▶ [Exercise passage]
++++++++++++++++++++

Researchers from Queen’s, McMaster, Lethbridge and Saskatchewan are challenging the commonly held belief that psychopaths suffer from a mental disorder. Their new study is published in Frontiers of Psychology. From Queen’s University:
Historically, psychopaths – people who are uncaring about others, extreme risk-takers, and often commit strings of violent crimes – were thought to be mentally disordered.
However, a study led by Queen’s University postdoctoral fellow Daniel Krupp supports more recent thinking, from the perspective of evolutionary psychology, that psychopaths may not be disordered after all. Rather, psychopathy may have evolved to exploit others.
Mental disorders pose an increased risk that people will hurt their kin, but evolutionary theory predicts that mentally healthy people will tend to avoid hurting their genetic relatives. The Queen’s-led study examined 289 cases of violent offenders at a mental health centre in Ontario. Evidence from the study indicates that offenders with a greater degree of psychopathy were actually less likely to hurt their genetic relatives than those with a lesser degree of psychopathy.

++++++++++++++++++++

▶ [Supplied information]
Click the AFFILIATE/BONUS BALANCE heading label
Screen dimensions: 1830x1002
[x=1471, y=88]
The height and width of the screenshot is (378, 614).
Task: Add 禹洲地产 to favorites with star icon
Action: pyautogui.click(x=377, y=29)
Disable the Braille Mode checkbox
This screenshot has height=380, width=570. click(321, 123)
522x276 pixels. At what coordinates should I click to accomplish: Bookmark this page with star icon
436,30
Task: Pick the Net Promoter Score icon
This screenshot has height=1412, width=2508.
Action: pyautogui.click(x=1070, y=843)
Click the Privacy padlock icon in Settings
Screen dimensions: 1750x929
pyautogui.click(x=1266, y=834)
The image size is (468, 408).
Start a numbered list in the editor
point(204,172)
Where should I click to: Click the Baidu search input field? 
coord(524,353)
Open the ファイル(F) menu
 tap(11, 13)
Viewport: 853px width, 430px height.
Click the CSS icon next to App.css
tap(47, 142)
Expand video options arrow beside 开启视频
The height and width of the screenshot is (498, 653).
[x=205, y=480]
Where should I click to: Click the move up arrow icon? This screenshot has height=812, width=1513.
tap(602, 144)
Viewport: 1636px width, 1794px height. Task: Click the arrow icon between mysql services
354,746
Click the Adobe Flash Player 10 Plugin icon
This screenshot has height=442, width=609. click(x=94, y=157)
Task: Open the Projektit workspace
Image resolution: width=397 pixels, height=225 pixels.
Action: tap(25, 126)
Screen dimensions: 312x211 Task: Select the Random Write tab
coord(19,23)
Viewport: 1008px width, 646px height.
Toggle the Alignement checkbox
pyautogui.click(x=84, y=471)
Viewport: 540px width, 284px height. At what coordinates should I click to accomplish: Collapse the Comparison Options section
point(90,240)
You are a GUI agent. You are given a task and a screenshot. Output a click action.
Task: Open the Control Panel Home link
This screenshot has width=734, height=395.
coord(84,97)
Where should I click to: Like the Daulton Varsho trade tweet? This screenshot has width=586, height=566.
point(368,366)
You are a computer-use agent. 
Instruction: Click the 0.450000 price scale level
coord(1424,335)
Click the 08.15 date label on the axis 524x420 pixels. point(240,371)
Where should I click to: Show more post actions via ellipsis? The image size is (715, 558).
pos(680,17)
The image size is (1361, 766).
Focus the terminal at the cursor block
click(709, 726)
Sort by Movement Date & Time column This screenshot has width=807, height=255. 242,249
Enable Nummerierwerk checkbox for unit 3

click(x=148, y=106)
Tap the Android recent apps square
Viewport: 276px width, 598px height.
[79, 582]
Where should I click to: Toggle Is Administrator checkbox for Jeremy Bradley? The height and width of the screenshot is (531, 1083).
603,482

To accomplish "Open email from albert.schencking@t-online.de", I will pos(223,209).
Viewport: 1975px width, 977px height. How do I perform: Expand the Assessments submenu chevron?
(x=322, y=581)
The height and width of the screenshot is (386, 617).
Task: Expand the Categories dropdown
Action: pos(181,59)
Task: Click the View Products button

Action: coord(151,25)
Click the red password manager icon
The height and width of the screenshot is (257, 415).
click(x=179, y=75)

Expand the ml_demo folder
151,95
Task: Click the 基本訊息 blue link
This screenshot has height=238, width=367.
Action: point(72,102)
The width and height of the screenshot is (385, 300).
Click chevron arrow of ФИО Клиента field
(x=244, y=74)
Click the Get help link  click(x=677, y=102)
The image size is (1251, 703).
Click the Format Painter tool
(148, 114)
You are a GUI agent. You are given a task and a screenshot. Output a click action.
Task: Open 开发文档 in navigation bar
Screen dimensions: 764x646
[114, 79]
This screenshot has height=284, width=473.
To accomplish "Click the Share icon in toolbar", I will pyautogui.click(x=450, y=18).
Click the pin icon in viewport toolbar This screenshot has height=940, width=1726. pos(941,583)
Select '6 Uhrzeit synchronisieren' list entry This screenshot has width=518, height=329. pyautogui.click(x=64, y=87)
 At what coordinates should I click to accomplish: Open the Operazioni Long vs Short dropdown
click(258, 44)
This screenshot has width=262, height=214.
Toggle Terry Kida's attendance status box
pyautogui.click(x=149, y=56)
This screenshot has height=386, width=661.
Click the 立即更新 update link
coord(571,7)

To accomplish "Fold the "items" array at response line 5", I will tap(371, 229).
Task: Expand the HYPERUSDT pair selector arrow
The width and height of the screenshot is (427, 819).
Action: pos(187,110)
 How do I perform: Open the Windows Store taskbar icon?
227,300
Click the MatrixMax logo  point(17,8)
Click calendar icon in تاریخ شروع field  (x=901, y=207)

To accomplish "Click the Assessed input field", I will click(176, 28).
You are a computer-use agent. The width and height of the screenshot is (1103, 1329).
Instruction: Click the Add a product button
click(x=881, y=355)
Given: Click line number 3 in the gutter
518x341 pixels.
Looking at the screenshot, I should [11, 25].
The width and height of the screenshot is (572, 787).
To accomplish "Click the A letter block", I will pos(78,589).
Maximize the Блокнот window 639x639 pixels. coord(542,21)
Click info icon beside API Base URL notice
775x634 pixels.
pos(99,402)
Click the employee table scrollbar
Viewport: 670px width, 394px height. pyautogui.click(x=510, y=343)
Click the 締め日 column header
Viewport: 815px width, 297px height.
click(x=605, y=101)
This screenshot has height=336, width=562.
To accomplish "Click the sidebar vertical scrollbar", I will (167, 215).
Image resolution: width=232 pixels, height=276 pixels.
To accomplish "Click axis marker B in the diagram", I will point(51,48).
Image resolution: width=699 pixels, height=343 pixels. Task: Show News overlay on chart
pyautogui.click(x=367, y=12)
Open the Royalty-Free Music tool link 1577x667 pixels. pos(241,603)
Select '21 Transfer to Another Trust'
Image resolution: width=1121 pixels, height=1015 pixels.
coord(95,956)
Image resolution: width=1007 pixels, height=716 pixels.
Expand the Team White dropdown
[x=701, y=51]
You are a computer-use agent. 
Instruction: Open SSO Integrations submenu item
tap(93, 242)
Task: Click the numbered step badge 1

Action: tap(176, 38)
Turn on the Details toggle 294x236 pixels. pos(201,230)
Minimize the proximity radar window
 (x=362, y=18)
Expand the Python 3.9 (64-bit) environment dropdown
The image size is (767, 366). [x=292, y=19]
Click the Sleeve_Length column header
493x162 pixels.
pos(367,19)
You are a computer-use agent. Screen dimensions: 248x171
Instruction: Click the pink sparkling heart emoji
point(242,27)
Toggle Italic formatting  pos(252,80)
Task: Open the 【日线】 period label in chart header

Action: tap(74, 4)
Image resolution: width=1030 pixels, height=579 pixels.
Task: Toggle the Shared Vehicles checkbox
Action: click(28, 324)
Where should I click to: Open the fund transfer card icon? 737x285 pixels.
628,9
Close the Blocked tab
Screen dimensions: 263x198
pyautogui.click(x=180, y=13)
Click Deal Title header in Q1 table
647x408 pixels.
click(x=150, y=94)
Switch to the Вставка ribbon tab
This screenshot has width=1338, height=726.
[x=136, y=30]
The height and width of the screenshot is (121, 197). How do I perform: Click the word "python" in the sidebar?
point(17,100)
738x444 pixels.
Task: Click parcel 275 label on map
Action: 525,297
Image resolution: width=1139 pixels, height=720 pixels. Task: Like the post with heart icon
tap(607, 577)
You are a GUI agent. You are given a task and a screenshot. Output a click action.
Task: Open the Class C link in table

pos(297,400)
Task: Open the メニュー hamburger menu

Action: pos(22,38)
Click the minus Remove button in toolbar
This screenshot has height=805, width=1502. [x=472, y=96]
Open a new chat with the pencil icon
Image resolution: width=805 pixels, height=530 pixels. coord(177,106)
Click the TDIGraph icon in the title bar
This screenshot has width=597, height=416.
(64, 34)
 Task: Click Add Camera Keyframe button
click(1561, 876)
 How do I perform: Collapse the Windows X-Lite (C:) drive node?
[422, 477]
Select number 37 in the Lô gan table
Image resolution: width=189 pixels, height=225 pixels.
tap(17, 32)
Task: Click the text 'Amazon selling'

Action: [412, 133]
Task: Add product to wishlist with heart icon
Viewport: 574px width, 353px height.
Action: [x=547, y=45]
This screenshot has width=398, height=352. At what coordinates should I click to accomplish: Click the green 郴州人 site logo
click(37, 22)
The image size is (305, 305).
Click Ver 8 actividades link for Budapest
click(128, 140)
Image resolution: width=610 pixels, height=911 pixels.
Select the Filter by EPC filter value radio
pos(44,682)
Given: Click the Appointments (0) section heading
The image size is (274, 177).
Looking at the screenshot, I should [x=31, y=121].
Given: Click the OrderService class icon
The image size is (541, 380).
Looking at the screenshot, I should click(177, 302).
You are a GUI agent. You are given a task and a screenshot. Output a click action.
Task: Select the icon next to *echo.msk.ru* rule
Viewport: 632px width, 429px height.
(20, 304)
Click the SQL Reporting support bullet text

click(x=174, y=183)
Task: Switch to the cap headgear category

++++++++++++++++++++

▶ [Your tasks]
1 – According to the passage on psychopathy, how many cases of violent offenders did the Queen's-led study examine?
2 – Repeat the passage on psychopathy word for word, beginning at the words "Researchers from Queen’s, McMaster, Lethbridge" and stopping after "to exploit others.".
3 – Pick up the passage on psychopathy after its last sentence and continue it.

▶ [Answers to this exercise]
1 – 289 cases.

2 –
Researchers from Queen’s, McMaster, Lethbridge and Saskatchewan are challenging the commonly held belief that psychopaths suffer from a mental disorder. Their new study is published in Frontiers of Psychology. From Queen’s University:
Historically, psychopaths – people who are uncaring about others, extreme risk-takers, and often commit strings of violent crimes – were thought to be mentally disordered.
However, a study led by Queen’s University postdoctoral fellow Daniel Krupp supports more recent thinking, from the perspective of evolutionary psychology, that psychopaths may not be disordered after all. Rather, psychopathy may have evolved to exploit others.

3 –
“It’s a counterintuitive and surprising finding, considering the impulsive and violent nature of psychopaths, who also engage in ruthlessly selfish behavior,” Dr. Krupp says. “But it makes sense in the light of evolutionary theory: individuals who have evolved to exploit others should nonetheless avoid hurting their relatives, because those relatives also carry copies of their genes.”
The study builds on previous work showing that psychopaths unexpectedly function quite well in society. If they were mentally disordered, we would expect them to have neurological problems, serious disorders like schizophrenia, difficulty interacting with others, problems of physical development, and fewer children.